Evolution of the Non-Uniformitarian Earth

The project will use a set of innovative techniques to study the two major events that precede classical, uniformitarian geology.

We will search for crystallised remnants of the primordial terrestrial magma ocean and examine the consequences of our observations for mantle dynamics.

Crystallisation of the dominant lower mantle phase, bridgmanite, imparts a Mg and Si isotopic fingerprint to cumulates and evolving liquid of the magma ocean.

Identifying the relicts of these small but distinctive fractionations requires application of our bespoke, high precision analytical protocols.

As an integral part of this work, we will undertake coupled first principles calculations and petrological experiments to provide a benchmark documentation of the isotopic fractionations experienced by these two most abundant cation-forming elements in the silicate Earth.

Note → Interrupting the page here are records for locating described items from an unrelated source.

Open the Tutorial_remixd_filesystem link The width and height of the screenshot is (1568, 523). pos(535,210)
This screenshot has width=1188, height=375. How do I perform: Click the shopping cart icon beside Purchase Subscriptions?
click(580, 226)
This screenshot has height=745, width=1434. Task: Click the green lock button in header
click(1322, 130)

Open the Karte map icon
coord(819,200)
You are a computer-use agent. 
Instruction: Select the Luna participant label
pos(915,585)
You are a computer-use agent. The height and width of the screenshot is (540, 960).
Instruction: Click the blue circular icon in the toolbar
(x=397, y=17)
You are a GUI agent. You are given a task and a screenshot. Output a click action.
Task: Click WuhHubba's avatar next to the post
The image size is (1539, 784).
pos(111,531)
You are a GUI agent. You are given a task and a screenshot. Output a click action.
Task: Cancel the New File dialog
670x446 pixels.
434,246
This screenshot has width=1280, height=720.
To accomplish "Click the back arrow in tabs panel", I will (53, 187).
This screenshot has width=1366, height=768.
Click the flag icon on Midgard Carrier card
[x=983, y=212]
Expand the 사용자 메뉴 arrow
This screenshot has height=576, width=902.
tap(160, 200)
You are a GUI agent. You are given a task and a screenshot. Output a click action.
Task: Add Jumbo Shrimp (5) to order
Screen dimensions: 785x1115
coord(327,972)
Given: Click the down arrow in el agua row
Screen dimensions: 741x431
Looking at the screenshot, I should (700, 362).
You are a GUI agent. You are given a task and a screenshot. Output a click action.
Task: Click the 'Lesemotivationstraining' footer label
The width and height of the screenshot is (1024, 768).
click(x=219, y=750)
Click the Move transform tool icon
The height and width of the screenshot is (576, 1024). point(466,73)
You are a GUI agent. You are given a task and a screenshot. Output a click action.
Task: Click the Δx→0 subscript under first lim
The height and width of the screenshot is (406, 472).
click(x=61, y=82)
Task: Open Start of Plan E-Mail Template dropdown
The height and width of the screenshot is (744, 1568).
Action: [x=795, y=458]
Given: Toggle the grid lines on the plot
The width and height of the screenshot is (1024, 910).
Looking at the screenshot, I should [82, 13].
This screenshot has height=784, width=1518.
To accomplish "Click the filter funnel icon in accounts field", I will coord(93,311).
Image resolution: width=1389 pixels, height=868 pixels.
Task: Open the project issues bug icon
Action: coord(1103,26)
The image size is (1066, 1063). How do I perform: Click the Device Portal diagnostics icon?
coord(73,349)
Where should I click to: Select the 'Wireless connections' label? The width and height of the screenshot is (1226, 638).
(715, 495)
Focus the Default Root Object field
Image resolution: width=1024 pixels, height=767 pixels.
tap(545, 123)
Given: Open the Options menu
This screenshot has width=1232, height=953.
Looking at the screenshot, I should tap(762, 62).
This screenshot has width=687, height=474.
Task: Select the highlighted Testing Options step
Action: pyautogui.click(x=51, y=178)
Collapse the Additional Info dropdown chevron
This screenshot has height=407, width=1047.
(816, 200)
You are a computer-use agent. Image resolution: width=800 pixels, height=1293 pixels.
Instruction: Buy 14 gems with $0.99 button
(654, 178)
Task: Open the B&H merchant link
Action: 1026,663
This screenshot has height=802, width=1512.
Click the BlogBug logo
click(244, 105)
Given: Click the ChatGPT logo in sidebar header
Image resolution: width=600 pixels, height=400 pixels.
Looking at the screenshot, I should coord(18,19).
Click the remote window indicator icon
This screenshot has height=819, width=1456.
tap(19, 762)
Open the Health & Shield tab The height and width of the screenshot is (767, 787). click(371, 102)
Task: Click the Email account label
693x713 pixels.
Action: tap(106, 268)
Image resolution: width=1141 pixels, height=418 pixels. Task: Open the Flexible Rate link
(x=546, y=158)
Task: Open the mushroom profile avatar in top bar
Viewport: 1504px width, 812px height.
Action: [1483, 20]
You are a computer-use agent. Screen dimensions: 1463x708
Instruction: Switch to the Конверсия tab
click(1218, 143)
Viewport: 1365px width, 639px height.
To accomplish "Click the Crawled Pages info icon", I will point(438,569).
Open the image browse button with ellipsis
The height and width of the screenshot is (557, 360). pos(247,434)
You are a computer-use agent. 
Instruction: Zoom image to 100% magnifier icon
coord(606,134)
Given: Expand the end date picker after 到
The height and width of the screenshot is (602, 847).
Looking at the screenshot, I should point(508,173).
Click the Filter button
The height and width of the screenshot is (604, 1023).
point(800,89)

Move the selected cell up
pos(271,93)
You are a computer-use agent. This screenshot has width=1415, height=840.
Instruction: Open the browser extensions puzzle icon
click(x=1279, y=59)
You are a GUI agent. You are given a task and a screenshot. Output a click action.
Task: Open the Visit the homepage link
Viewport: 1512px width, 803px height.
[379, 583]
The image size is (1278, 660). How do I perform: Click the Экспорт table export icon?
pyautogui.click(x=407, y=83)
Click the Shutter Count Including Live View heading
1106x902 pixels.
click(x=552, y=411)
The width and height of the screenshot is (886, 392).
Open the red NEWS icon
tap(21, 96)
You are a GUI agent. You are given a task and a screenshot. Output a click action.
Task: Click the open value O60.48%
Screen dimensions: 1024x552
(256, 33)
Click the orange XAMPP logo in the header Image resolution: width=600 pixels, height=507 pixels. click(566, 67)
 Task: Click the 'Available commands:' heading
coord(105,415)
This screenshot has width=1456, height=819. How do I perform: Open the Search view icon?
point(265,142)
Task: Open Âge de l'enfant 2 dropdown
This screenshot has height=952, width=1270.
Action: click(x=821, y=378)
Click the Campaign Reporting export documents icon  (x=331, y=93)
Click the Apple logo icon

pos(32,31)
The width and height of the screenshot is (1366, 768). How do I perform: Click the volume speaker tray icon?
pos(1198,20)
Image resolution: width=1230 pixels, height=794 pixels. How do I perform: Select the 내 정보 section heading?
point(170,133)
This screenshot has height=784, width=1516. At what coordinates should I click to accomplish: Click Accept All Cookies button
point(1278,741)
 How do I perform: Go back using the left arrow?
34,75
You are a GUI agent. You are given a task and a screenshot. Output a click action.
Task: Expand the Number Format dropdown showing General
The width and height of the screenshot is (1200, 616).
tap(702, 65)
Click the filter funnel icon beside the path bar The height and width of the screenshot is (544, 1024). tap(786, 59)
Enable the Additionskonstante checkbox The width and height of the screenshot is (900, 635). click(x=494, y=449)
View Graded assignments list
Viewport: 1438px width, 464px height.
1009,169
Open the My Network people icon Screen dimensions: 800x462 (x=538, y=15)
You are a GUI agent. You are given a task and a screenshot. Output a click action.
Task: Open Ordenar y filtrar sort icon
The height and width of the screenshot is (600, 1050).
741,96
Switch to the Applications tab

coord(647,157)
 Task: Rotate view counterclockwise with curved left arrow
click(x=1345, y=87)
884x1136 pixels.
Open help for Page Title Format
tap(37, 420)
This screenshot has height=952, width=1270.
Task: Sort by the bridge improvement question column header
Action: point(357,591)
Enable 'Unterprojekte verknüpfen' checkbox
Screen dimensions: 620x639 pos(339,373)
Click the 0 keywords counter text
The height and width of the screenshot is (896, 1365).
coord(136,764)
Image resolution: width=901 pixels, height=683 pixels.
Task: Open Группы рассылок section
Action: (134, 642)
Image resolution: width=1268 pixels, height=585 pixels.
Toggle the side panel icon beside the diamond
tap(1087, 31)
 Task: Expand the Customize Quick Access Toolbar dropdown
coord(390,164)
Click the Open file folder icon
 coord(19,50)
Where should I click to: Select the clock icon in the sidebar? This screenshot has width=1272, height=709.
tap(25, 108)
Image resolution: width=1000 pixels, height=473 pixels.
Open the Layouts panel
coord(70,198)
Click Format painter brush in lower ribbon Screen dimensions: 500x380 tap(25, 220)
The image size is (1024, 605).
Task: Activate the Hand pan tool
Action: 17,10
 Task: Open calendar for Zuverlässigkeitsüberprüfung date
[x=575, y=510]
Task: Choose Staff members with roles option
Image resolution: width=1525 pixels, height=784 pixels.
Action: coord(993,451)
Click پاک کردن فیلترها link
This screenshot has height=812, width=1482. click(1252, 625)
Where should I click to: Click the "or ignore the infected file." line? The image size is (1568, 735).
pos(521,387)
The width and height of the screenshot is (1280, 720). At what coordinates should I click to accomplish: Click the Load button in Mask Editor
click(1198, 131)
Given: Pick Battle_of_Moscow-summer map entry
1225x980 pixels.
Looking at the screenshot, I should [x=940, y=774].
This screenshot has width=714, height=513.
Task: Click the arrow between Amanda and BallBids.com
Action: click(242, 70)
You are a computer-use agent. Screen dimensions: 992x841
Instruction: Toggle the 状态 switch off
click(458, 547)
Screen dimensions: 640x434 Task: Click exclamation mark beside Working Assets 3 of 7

We will also date the global onset of plate tectonics from complementary geochemical signatures in two little-studied detrital minerals; Pb enrichment in continental K-feldspars and Mo depletion in rutiles from exhumed fragments of subducted crust.

This work uses ground-breaking methodologies made possible by our unique, tribrid (mass-filter:collision-cell:multicollector) mass-spectrometer, Proteus.

We will further develop this technology in collaboration with Thermo Fisher to produce a yet more capable next generation instrument.

Our tribrid mass-spectrometer allows us to date single, detrital K-feldspars by laser ablation, using Rb-Sr internal isochrons constructed with analyses of host feldspar and sodic perthite exsolutions.

Coupled with in situ Pb isotope analysis, we can calculate the U/Pb of the feldspar’s crustal protolith, which diagnostically tracks contributions from subduction.